We have considered the cases set forth in the dissent, most of which are cases resolving a double jeopardy question. The issue in the instant appeal, however, is strictly a question of proof. We, therefore, find that the cases dealing with double jeopardy are unavailing in reaching the issue in this case which is whether there was proof at trial that St. Clair possessed cocaine.
Based on our review of the cases set forth in this opinion, we conclude that it is necessary to recede from the language in Gordon quoted earlier in this opinion which states that a defendant must be guilty of possession of an illegal drug if he is guilty of sale or delivery of that drug.3 We believe that our receding from this language in Gordon is consistent with the supreme court’s affirmance of the result reached in Gordon in its Smith decision. We readopt our previous position set forth in Elias, Daudt, and Dukes. By this decision we reaffirm the result reached in Gordon.

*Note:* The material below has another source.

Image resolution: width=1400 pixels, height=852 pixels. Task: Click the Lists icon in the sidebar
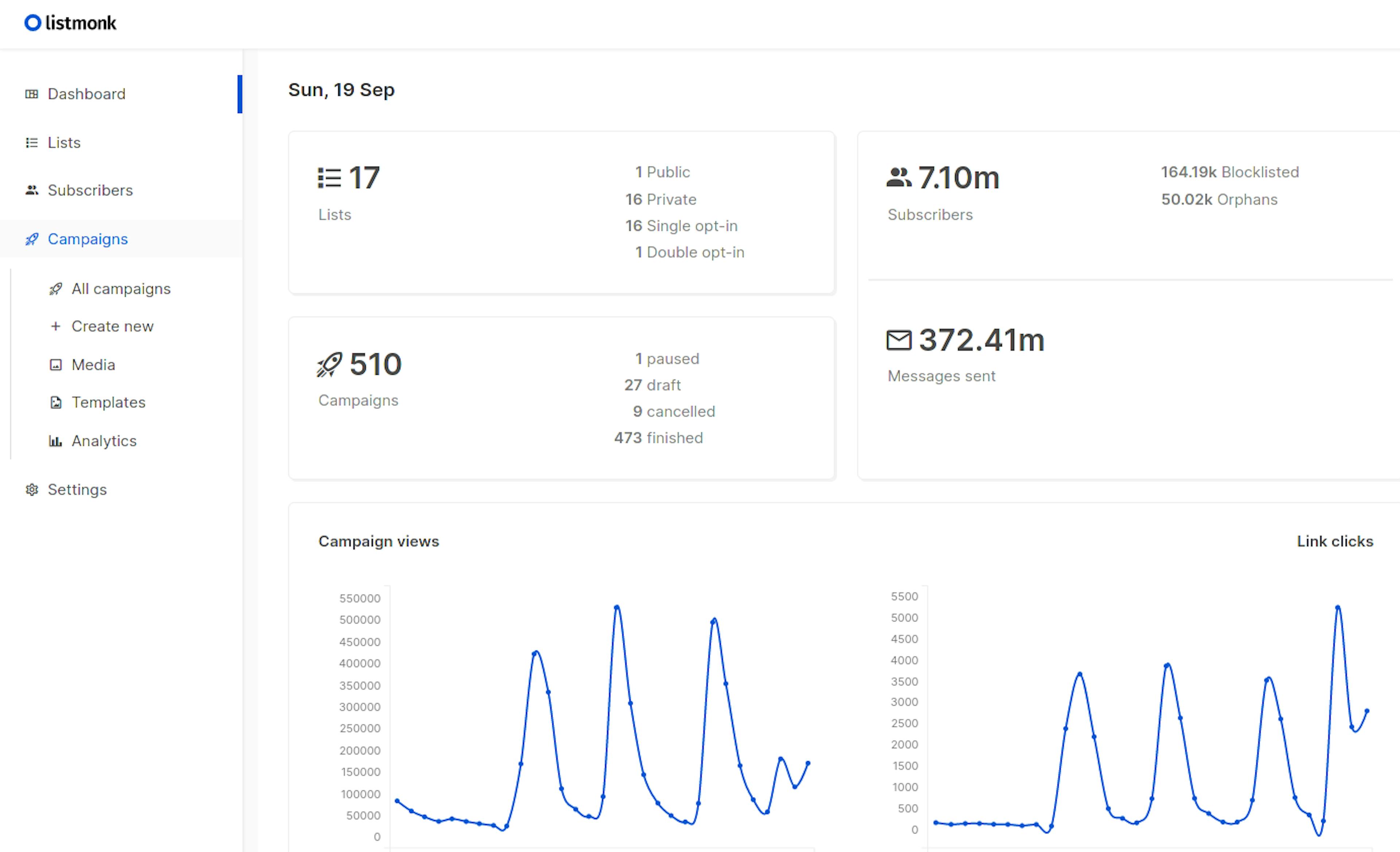coord(32,142)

We vacate the conviction for possession of cocaine and affirm St. Clair’s conviction *246for delivery of cocaine. We remand to the trial court for correction of the judgment.

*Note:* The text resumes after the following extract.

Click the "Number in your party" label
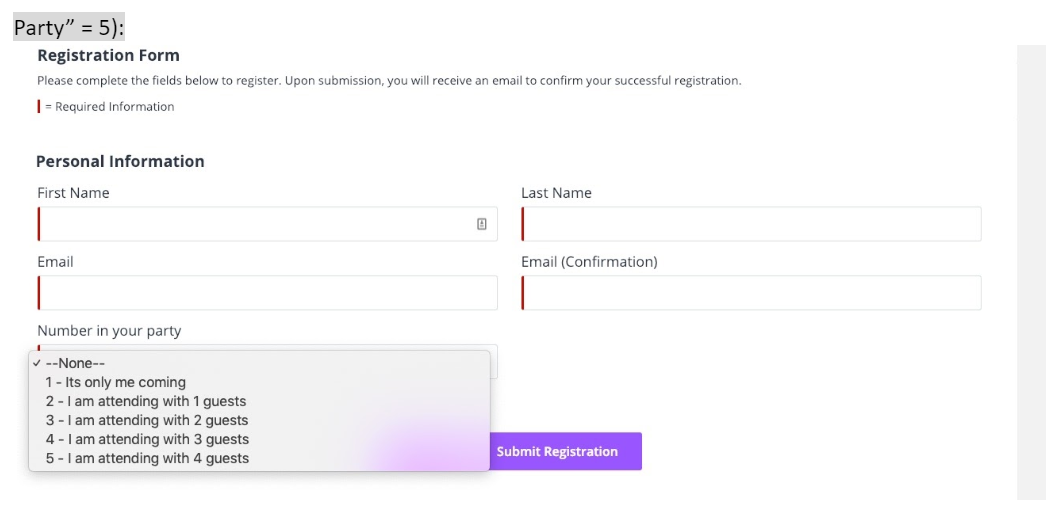The width and height of the screenshot is (1058, 507). pyautogui.click(x=109, y=331)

SCHOONOVER, C.J., and SCHEB, RYDER, FRANK, HALL, THREADGILL, PATTERSON and ALTENBERND, JJ., concur. DANAHY, J., dissents with opinion. CAMPBELL and LEHAN, JJ., concur with dissent.. Section 777.011, Florida Statutes (1987) provides:
Principal in first degree. — Whoever commits any criminal offense against the state, whether felony or misdemeanor, or aids, abets, counsels, hires, or otherwise procures such offense to be committed, and such offense is committed or is attempted to be committed, is a principal in the first degree and may be charged, convicted, and punished as such, whether he is or is not actually or constructively present at the commission of such offense.

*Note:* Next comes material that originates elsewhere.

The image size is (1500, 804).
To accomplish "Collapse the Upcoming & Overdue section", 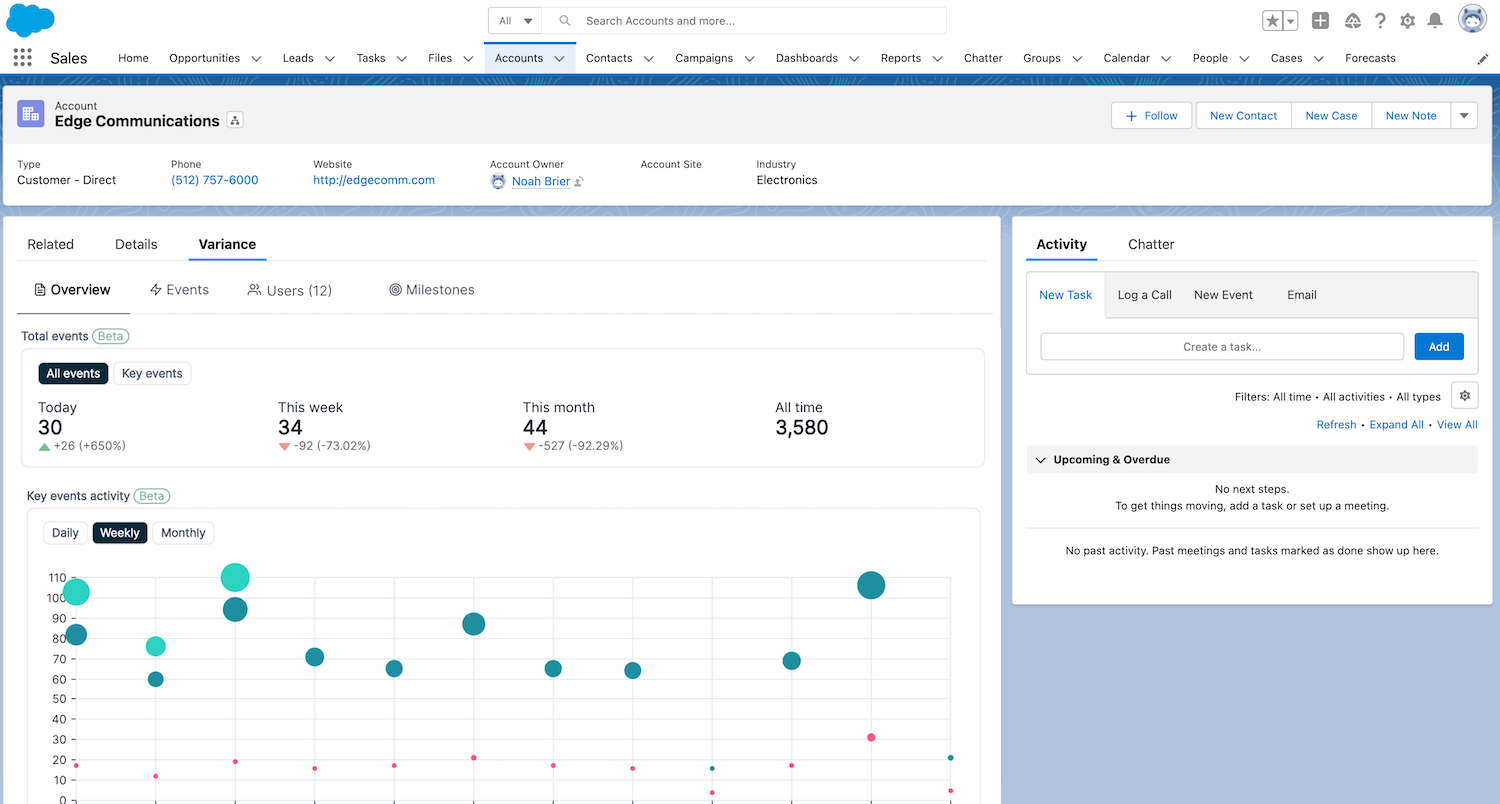I will [x=1041, y=460].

. Carawan v. State, 515 So.2d 161 (Fla.1987).
. The first district has rejected the Gordon rationale. Wheeler v. State, 549 So.2d 687 (Fla. 1st DCA 1989) (en banc), review dismissed, 560 So.2d 235 (Fla.1990). In a decision after Gordon, the fifth district has held that under the applicable statutes, a sale or delivery can occur without possession. Davis v. State, 560 So.2d 1231 (Fla. 5th DCA 1990). The Davis court acknowledged conflict with this court’s opinion in V.A.A. v. State, 561 So.2d 314 (Fla. 2d DCA 1990). V.A.A. employed the Gordon analysis in resolving a double jeopardy issue.